### Action item
Make an exact copy of the entries that come next.

### Records for the exercise
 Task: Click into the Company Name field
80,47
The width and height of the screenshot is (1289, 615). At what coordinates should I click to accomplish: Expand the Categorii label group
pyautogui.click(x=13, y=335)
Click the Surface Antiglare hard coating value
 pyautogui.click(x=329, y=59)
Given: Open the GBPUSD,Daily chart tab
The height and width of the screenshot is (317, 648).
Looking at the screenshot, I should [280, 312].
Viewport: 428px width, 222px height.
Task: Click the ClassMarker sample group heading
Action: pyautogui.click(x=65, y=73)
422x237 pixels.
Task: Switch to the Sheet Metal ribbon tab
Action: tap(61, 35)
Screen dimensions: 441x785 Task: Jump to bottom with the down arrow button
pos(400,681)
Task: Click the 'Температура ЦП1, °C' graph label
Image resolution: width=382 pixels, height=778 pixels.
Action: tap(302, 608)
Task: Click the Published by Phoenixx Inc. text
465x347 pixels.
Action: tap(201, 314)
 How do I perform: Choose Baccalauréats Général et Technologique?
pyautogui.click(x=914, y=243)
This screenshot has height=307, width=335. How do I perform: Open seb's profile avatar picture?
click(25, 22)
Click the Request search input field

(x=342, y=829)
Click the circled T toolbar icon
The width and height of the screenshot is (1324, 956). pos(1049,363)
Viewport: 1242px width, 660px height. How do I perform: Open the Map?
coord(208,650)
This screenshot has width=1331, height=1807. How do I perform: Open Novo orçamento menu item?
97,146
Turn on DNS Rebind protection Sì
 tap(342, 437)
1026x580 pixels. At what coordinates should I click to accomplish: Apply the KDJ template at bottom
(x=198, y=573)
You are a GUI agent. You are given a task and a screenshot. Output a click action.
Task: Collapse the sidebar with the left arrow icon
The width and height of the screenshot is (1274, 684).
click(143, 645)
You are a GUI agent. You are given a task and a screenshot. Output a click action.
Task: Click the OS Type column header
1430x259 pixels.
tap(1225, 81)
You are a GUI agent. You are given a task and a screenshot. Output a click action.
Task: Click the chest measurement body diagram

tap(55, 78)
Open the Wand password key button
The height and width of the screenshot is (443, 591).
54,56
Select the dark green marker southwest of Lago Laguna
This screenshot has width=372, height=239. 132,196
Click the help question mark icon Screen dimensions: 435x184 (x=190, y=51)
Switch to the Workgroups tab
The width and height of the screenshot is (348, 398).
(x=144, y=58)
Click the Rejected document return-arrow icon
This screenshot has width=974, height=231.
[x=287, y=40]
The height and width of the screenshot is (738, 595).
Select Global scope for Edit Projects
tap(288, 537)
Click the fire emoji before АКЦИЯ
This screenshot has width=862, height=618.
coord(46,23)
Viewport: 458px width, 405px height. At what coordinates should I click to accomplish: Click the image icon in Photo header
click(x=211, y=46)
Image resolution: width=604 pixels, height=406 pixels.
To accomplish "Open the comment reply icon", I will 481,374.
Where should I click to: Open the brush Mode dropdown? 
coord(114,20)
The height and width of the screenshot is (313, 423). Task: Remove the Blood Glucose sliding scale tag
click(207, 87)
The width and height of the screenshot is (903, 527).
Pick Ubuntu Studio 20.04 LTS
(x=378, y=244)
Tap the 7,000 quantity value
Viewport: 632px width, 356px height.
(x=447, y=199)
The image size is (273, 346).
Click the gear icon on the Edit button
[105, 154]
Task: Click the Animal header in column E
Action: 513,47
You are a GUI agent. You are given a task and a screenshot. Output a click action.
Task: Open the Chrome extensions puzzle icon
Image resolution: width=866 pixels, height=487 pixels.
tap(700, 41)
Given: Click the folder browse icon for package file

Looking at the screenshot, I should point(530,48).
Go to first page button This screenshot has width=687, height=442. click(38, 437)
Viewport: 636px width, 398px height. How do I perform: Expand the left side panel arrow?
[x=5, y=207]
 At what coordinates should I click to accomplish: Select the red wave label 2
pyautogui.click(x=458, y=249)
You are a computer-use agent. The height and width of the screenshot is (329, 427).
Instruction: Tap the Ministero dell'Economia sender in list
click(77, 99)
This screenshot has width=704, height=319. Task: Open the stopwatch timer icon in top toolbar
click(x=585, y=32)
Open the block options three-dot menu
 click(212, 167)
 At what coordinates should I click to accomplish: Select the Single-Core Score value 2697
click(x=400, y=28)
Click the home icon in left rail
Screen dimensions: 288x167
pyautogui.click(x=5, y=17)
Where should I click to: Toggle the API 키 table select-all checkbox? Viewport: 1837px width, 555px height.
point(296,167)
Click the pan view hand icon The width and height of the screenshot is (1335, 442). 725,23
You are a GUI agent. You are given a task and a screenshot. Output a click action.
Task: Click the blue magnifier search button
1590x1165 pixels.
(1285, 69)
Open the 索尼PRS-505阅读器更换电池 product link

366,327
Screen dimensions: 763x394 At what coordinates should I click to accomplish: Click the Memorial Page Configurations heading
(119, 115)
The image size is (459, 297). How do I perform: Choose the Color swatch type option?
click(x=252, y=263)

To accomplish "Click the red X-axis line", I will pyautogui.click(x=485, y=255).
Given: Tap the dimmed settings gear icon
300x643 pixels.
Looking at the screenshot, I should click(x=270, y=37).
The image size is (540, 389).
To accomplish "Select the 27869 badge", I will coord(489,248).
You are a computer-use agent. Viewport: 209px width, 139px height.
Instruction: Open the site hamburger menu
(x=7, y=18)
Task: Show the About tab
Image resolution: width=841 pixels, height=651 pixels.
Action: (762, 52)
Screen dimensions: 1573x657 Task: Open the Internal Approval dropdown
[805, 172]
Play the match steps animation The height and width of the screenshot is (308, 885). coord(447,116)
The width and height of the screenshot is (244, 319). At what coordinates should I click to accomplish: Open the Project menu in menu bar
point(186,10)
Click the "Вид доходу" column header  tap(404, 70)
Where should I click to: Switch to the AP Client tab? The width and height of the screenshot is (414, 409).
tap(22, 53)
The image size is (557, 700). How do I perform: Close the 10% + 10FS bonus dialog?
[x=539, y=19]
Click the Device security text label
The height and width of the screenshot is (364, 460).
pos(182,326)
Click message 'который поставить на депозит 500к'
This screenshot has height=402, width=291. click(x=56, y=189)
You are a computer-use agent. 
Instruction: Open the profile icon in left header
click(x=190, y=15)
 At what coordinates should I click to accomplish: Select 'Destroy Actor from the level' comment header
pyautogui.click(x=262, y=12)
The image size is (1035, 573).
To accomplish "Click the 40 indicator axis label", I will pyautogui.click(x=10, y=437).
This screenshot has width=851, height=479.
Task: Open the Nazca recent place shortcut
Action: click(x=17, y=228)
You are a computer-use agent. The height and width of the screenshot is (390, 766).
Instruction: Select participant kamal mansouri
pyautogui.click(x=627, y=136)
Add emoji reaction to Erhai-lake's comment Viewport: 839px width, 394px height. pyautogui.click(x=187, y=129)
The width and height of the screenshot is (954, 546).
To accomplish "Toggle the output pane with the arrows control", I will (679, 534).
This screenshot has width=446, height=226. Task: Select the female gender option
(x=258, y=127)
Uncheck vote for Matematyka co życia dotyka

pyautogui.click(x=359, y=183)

### Answer for the task
 Task: Click into the Company Name field
80,47
The width and height of the screenshot is (1289, 615). At what coordinates should I click to accomplish: Expand the Categorii label group
pyautogui.click(x=13, y=335)
Click the Surface Antiglare hard coating value
 pyautogui.click(x=329, y=59)
Given: Open the GBPUSD,Daily chart tab
The height and width of the screenshot is (317, 648).
Looking at the screenshot, I should [280, 312].
Viewport: 428px width, 222px height.
Task: Click the ClassMarker sample group heading
Action: pyautogui.click(x=65, y=73)
422x237 pixels.
Task: Switch to the Sheet Metal ribbon tab
Action: tap(61, 35)
Screen dimensions: 441x785 Task: Jump to bottom with the down arrow button
pos(400,681)
Task: Click the 'Температура ЦП1, °C' graph label
Image resolution: width=382 pixels, height=778 pixels.
Action: tap(302, 608)
Task: Click the Published by Phoenixx Inc. text
465x347 pixels.
Action: tap(201, 314)
 How do I perform: Choose Baccalauréats Général et Technologique?
pyautogui.click(x=914, y=243)
This screenshot has height=307, width=335. How do I perform: Open seb's profile avatar picture?
click(25, 22)
Click the Request search input field

(x=342, y=829)
Click the circled T toolbar icon
The width and height of the screenshot is (1324, 956). pos(1049,363)
Viewport: 1242px width, 660px height. How do I perform: Open the Map?
coord(208,650)
This screenshot has width=1331, height=1807. How do I perform: Open Novo orçamento menu item?
97,146
Turn on DNS Rebind protection Sì
 tap(342, 437)
1026x580 pixels. At what coordinates should I click to accomplish: Apply the KDJ template at bottom
(x=198, y=573)
You are a GUI agent. You are given a task and a screenshot. Output a click action.
Task: Collapse the sidebar with the left arrow icon
The width and height of the screenshot is (1274, 684).
click(143, 645)
You are a GUI agent. You are given a task and a screenshot. Output a click action.
Task: Click the OS Type column header
1430x259 pixels.
tap(1225, 81)
You are a GUI agent. You are given a task and a screenshot. Output a click action.
Task: Click the chest measurement body diagram

tap(55, 78)
Open the Wand password key button
The height and width of the screenshot is (443, 591).
54,56
Select the dark green marker southwest of Lago Laguna
This screenshot has width=372, height=239. 132,196
Click the help question mark icon Screen dimensions: 435x184 (x=190, y=51)
Switch to the Workgroups tab
The width and height of the screenshot is (348, 398).
(x=144, y=58)
Click the Rejected document return-arrow icon
This screenshot has width=974, height=231.
[x=287, y=40]
The height and width of the screenshot is (738, 595).
Select Global scope for Edit Projects
tap(288, 537)
Click the fire emoji before АКЦИЯ
This screenshot has width=862, height=618.
coord(46,23)
Viewport: 458px width, 405px height. At what coordinates should I click to accomplish: Click the image icon in Photo header
click(x=211, y=46)
Image resolution: width=604 pixels, height=406 pixels.
To accomplish "Open the comment reply icon", I will 481,374.
Where should I click to: Open the brush Mode dropdown? 
coord(114,20)
The height and width of the screenshot is (313, 423). Task: Remove the Blood Glucose sliding scale tag
click(207, 87)
The width and height of the screenshot is (903, 527).
Pick Ubuntu Studio 20.04 LTS
(x=378, y=244)
Tap the 7,000 quantity value
Viewport: 632px width, 356px height.
(x=447, y=199)
The image size is (273, 346).
Click the gear icon on the Edit button
[105, 154]
Task: Click the Animal header in column E
Action: 513,47
You are a GUI agent. You are given a task and a screenshot. Output a click action.
Task: Open the Chrome extensions puzzle icon
Image resolution: width=866 pixels, height=487 pixels.
tap(700, 41)
Given: Click the folder browse icon for package file

Looking at the screenshot, I should point(530,48).
Go to first page button This screenshot has width=687, height=442. click(38, 437)
Viewport: 636px width, 398px height. How do I perform: Expand the left side panel arrow?
[x=5, y=207]
 At what coordinates should I click to accomplish: Select the red wave label 2
pyautogui.click(x=458, y=249)
You are a computer-use agent. The height and width of the screenshot is (329, 427).
Instruction: Tap the Ministero dell'Economia sender in list
click(77, 99)
This screenshot has width=704, height=319. Task: Open the stopwatch timer icon in top toolbar
click(x=585, y=32)
Open the block options three-dot menu
 click(212, 167)
 At what coordinates should I click to accomplish: Select the Single-Core Score value 2697
click(x=400, y=28)
Click the home icon in left rail
Screen dimensions: 288x167
pyautogui.click(x=5, y=17)
Where should I click to: Toggle the API 키 table select-all checkbox? Viewport: 1837px width, 555px height.
point(296,167)
Click the pan view hand icon The width and height of the screenshot is (1335, 442). 725,23
You are a GUI agent. You are given a task and a screenshot. Output a click action.
Task: Click the blue magnifier search button
1590x1165 pixels.
(1285, 69)
Open the 索尼PRS-505阅读器更换电池 product link

366,327
Screen dimensions: 763x394 At what coordinates should I click to accomplish: Click the Memorial Page Configurations heading
(119, 115)
The image size is (459, 297). How do I perform: Choose the Color swatch type option?
click(x=252, y=263)

To accomplish "Click the red X-axis line", I will pyautogui.click(x=485, y=255).
Given: Tap the dimmed settings gear icon
300x643 pixels.
Looking at the screenshot, I should click(x=270, y=37).
The image size is (540, 389).
To accomplish "Select the 27869 badge", I will coord(489,248).
You are a computer-use agent. Viewport: 209px width, 139px height.
Instruction: Open the site hamburger menu
(x=7, y=18)
Task: Show the About tab
Image resolution: width=841 pixels, height=651 pixels.
Action: (762, 52)
Screen dimensions: 1573x657 Task: Open the Internal Approval dropdown
[805, 172]
Play the match steps animation The height and width of the screenshot is (308, 885). coord(447,116)
The width and height of the screenshot is (244, 319). At what coordinates should I click to accomplish: Open the Project menu in menu bar
point(186,10)
Click the "Вид доходу" column header  tap(404, 70)
Where should I click to: Switch to the AP Client tab? The width and height of the screenshot is (414, 409).
tap(22, 53)
The image size is (557, 700). How do I perform: Close the 10% + 10FS bonus dialog?
[x=539, y=19]
Click the Device security text label
The height and width of the screenshot is (364, 460).
pos(182,326)
Click message 'который поставить на депозит 500к'
This screenshot has height=402, width=291. click(x=56, y=189)
You are a computer-use agent. 
Instruction: Open the profile icon in left header
click(x=190, y=15)
 At what coordinates should I click to accomplish: Select 'Destroy Actor from the level' comment header
pyautogui.click(x=262, y=12)
The image size is (1035, 573).
To accomplish "Click the 40 indicator axis label", I will pyautogui.click(x=10, y=437).
This screenshot has width=851, height=479.
Task: Open the Nazca recent place shortcut
Action: click(x=17, y=228)
You are a computer-use agent. The height and width of the screenshot is (390, 766).
Instruction: Select participant kamal mansouri
pyautogui.click(x=627, y=136)
Add emoji reaction to Erhai-lake's comment Viewport: 839px width, 394px height. pyautogui.click(x=187, y=129)
The width and height of the screenshot is (954, 546).
To accomplish "Toggle the output pane with the arrows control", I will (679, 534).
This screenshot has width=446, height=226. Task: Select the female gender option
(x=258, y=127)
Uncheck vote for Matematyka co życia dotyka

pyautogui.click(x=359, y=183)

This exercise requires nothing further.